_WHAT YOU SHOULD DO:_
Lay out every line of the material below as a numbered list, dropping any blank lines.

[Word and element location data]
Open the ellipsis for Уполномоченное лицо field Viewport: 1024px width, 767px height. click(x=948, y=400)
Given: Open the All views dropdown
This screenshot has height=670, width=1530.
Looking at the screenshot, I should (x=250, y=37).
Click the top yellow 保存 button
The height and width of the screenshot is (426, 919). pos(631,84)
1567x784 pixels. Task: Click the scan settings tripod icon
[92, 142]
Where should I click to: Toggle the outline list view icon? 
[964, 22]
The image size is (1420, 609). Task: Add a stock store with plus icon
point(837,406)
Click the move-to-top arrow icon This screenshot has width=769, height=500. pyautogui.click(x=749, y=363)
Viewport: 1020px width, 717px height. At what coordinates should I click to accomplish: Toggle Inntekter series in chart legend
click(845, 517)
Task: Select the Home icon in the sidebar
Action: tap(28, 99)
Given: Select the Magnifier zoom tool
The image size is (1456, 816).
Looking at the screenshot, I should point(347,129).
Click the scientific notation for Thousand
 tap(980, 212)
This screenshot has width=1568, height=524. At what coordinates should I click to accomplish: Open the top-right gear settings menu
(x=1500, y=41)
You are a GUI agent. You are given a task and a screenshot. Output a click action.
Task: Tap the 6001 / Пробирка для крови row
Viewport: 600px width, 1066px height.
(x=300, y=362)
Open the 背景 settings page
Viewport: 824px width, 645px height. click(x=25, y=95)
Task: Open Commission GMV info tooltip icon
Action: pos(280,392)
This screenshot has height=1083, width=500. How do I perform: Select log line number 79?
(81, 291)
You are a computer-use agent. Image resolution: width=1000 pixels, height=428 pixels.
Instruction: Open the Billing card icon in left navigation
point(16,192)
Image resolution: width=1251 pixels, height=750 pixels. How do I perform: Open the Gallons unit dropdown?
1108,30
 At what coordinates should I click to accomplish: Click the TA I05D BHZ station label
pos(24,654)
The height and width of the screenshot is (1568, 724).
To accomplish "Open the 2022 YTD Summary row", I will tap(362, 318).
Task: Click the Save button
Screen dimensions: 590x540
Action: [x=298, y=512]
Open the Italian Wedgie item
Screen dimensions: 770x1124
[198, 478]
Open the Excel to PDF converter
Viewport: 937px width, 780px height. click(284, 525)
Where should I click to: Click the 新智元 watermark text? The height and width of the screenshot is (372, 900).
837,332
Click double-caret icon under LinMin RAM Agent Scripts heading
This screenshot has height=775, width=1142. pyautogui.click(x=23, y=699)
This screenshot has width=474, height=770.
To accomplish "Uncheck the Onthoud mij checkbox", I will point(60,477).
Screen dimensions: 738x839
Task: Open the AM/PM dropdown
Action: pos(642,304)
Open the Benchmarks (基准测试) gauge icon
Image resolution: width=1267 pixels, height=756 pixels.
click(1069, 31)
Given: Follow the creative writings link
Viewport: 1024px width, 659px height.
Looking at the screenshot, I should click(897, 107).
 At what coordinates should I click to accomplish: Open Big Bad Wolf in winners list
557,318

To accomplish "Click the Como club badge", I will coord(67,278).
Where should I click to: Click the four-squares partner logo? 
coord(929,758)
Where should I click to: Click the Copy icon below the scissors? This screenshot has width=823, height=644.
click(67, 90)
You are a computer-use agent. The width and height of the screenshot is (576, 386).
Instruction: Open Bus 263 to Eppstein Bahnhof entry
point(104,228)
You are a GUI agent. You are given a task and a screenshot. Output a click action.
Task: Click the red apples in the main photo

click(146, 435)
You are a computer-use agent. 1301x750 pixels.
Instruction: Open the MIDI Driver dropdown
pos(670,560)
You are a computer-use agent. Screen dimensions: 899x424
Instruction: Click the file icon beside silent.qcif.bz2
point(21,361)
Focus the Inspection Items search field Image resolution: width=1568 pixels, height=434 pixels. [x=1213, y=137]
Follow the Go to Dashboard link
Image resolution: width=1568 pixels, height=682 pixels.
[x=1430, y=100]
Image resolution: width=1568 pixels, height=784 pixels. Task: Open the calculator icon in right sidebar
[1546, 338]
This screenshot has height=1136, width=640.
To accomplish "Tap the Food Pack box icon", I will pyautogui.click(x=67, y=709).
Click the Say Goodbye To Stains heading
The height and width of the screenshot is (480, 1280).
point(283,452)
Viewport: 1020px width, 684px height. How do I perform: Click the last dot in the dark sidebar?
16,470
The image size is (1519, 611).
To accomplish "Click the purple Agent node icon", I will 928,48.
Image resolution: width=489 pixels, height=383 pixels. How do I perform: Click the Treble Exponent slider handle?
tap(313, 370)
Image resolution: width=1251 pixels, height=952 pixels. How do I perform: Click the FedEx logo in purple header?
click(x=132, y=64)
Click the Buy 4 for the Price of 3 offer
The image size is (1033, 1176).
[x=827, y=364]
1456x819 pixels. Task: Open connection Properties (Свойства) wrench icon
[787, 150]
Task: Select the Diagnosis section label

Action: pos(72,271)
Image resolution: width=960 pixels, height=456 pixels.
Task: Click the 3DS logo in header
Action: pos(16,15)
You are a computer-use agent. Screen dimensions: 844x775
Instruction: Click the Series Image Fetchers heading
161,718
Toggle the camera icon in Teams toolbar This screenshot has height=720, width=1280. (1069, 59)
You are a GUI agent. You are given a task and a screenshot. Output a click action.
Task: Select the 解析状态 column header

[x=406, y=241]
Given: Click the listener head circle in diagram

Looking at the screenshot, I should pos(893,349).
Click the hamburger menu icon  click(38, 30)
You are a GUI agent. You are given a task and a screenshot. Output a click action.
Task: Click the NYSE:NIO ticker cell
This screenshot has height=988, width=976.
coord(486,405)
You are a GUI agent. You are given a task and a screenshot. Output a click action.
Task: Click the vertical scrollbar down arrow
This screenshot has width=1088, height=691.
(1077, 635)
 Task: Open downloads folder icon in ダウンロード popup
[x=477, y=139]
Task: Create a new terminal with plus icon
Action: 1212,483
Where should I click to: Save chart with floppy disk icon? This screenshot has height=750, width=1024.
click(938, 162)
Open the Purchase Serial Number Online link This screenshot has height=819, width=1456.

_ANSWER TO THE TASK:_
1. Open the ellipsis for Уполномоченное лицо field Viewport: 1024px width, 767px height. click(x=948, y=400)
2. Given: Open the All views dropdown
3. This screenshot has height=670, width=1530.
4. Looking at the screenshot, I should (x=250, y=37).
5. Click the top yellow 保存 button
6. The height and width of the screenshot is (426, 919). pos(631,84)
7. 1567x784 pixels. Task: Click the scan settings tripod icon
8. [92, 142]
9. Where should I click to: Toggle the outline list view icon? 
10. [964, 22]
11. The image size is (1420, 609). Task: Add a stock store with plus icon
12. point(837,406)
13. Click the move-to-top arrow icon This screenshot has width=769, height=500. pyautogui.click(x=749, y=363)
14. Viewport: 1020px width, 717px height. At what coordinates should I click to accomplish: Toggle Inntekter series in chart legend
15. click(845, 517)
16. Task: Select the Home icon in the sidebar
17. Action: tap(28, 99)
18. Given: Select the Magnifier zoom tool
19. The image size is (1456, 816).
20. Looking at the screenshot, I should point(347,129).
21. Click the scientific notation for Thousand
22.  tap(980, 212)
23. This screenshot has width=1568, height=524. At what coordinates should I click to accomplish: Open the top-right gear settings menu
24. (x=1500, y=41)
25. You are a GUI agent. You are given a task and a screenshot. Output a click action.
26. Task: Tap the 6001 / Пробирка для крови row
27. Viewport: 600px width, 1066px height.
28. (x=300, y=362)
29. Open the 背景 settings page
30. Viewport: 824px width, 645px height. click(x=25, y=95)
31. Task: Open Commission GMV info tooltip icon
32. Action: pos(280,392)
33. This screenshot has height=1083, width=500. How do I perform: Select log line number 79?
34. (81, 291)
35. You are a computer-use agent. Image resolution: width=1000 pixels, height=428 pixels.
36. Instruction: Open the Billing card icon in left navigation
37. point(16,192)
38. Image resolution: width=1251 pixels, height=750 pixels. How do I perform: Open the Gallons unit dropdown?
39. 1108,30
40.  At what coordinates should I click to accomplish: Click the TA I05D BHZ station label
41. pos(24,654)
42. The height and width of the screenshot is (1568, 724).
43. To accomplish "Open the 2022 YTD Summary row", I will tap(362, 318).
44. Task: Click the Save button
45. Screen dimensions: 590x540
46. Action: [x=298, y=512]
47. Open the Italian Wedgie item
48. Screen dimensions: 770x1124
49. [198, 478]
50. Open the Excel to PDF converter
51. Viewport: 937px width, 780px height. click(284, 525)
52. Where should I click to: Click the 新智元 watermark text? The height and width of the screenshot is (372, 900).
53. 837,332
54. Click double-caret icon under LinMin RAM Agent Scripts heading
55. This screenshot has height=775, width=1142. pyautogui.click(x=23, y=699)
56. This screenshot has width=474, height=770.
57. To accomplish "Uncheck the Onthoud mij checkbox", I will point(60,477).
58. Screen dimensions: 738x839
59. Task: Open the AM/PM dropdown
60. Action: pos(642,304)
61. Open the Benchmarks (基准测试) gauge icon
62. Image resolution: width=1267 pixels, height=756 pixels.
63. click(1069, 31)
64. Given: Follow the creative writings link
65. Viewport: 1024px width, 659px height.
66. Looking at the screenshot, I should click(897, 107).
67.  At what coordinates should I click to accomplish: Open Big Bad Wolf in winners list
68. 557,318
69. To accomplish "Click the Como club badge", I will coord(67,278).
70. Where should I click to: Click the four-squares partner logo? 
71. coord(929,758)
72. Where should I click to: Click the Copy icon below the scissors? This screenshot has width=823, height=644.
73. click(67, 90)
74. You are a computer-use agent. The width and height of the screenshot is (576, 386).
75. Instruction: Open Bus 263 to Eppstein Bahnhof entry
76. point(104,228)
77. You are a GUI agent. You are given a task and a screenshot. Output a click action.
78. Task: Click the red apples in the main photo
79. click(146, 435)
80. You are a computer-use agent. 1301x750 pixels.
81. Instruction: Open the MIDI Driver dropdown
82. pos(670,560)
83. You are a computer-use agent. Screen dimensions: 899x424
84. Instruction: Click the file icon beside silent.qcif.bz2
85. point(21,361)
86. Focus the Inspection Items search field Image resolution: width=1568 pixels, height=434 pixels. [x=1213, y=137]
87. Follow the Go to Dashboard link
88. Image resolution: width=1568 pixels, height=682 pixels.
89. [x=1430, y=100]
90. Image resolution: width=1568 pixels, height=784 pixels. Task: Open the calculator icon in right sidebar
91. [1546, 338]
92. This screenshot has height=1136, width=640.
93. To accomplish "Tap the Food Pack box icon", I will pyautogui.click(x=67, y=709).
94. Click the Say Goodbye To Stains heading
95. The height and width of the screenshot is (480, 1280).
96. point(283,452)
97. Viewport: 1020px width, 684px height. How do I perform: Click the last dot in the dark sidebar?
98. 16,470
99. The image size is (1519, 611).
100. To accomplish "Click the purple Agent node icon", I will 928,48.
101. Image resolution: width=489 pixels, height=383 pixels. How do I perform: Click the Treble Exponent slider handle?
102. tap(313, 370)
103. Image resolution: width=1251 pixels, height=952 pixels. How do I perform: Click the FedEx logo in purple header?
104. click(x=132, y=64)
105. Click the Buy 4 for the Price of 3 offer
106. The image size is (1033, 1176).
107. [x=827, y=364]
108. 1456x819 pixels. Task: Open connection Properties (Свойства) wrench icon
109. [787, 150]
110. Task: Select the Diagnosis section label
111. Action: pos(72,271)
112. Image resolution: width=960 pixels, height=456 pixels.
113. Task: Click the 3DS logo in header
114. Action: pos(16,15)
115. You are a computer-use agent. Screen dimensions: 844x775
116. Instruction: Click the Series Image Fetchers heading
117. 161,718
118. Toggle the camera icon in Teams toolbar This screenshot has height=720, width=1280. (1069, 59)
119. You are a GUI agent. You are given a task and a screenshot. Output a click action.
120. Task: Select the 解析状态 column header
121. [x=406, y=241]
122. Given: Click the listener head circle in diagram
123. Looking at the screenshot, I should pos(893,349).
124. Click the hamburger menu icon  click(38, 30)
125. You are a GUI agent. You are given a task and a screenshot. Output a click action.
126. Task: Click the NYSE:NIO ticker cell
127. This screenshot has height=988, width=976.
128. coord(486,405)
129. You are a GUI agent. You are given a task and a screenshot. Output a click action.
130. Task: Click the vertical scrollbar down arrow
131. This screenshot has width=1088, height=691.
132. (1077, 635)
133.  Task: Open downloads folder icon in ダウンロード popup
134. [x=477, y=139]
135. Task: Create a new terminal with plus icon
136. Action: 1212,483
137. Where should I click to: Save chart with floppy disk icon? This screenshot has height=750, width=1024.
138. click(938, 162)
139. Open the Purchase Serial Number Online link This screenshot has height=819, width=1456.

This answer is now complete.